0
$\begingroup$

This question already has an answer here:

Let $G$ be à profinite group and $\widehat{G}$ his profinite completion. I want to show (I hope it's true) that $\widehat{G}$ is strongly complete that is all normal subgroups of finite index are open sets.

For that I take $\widehat{N}$ a finite index normal subgroup of $\widehat{G}$ and try to find $N$ normal subgroup of finite index of $G$ such that $\widehat{N}=\ker\left(\varphi_N:\widehat{G}\to G/N\right)$. I tried $N=\theta^{-1}\left(\widehat{N}\right)$ where $\theta:G\to\widehat{G}$ but could not conclude.

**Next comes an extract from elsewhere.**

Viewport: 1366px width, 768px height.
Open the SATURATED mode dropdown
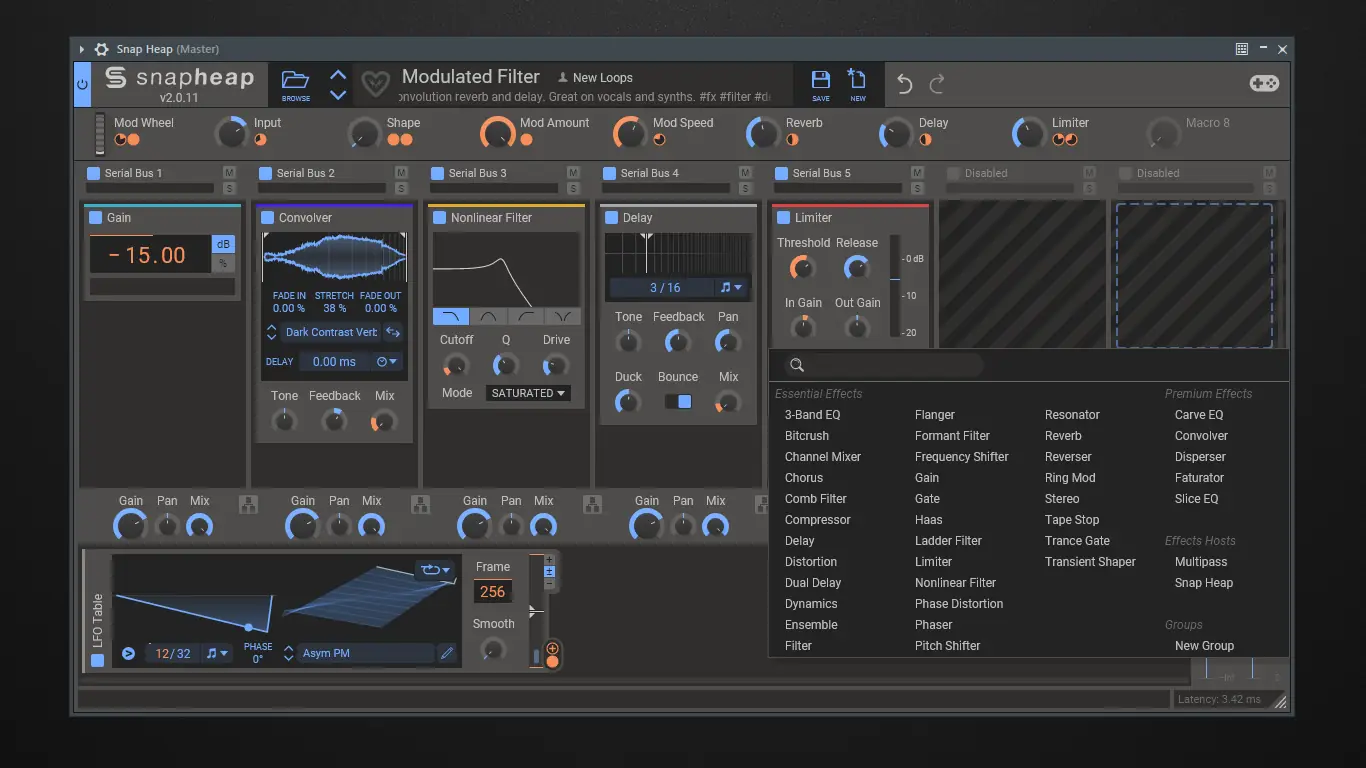click(527, 393)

Not rely with this question I think: I don't want a different definition of strongly complete but I want to check that somewath ($\widehat{G}$ here) is strongly complete.

$\endgroup$

marked as duplicate by Dietrich Burde, Claude Leibovici, Parcly Taxel, Namaste group-theory Oct 17 '16 at 11:13

This question has been asked before and already has an answer. If those answers do not fully address your question, please ask a new question.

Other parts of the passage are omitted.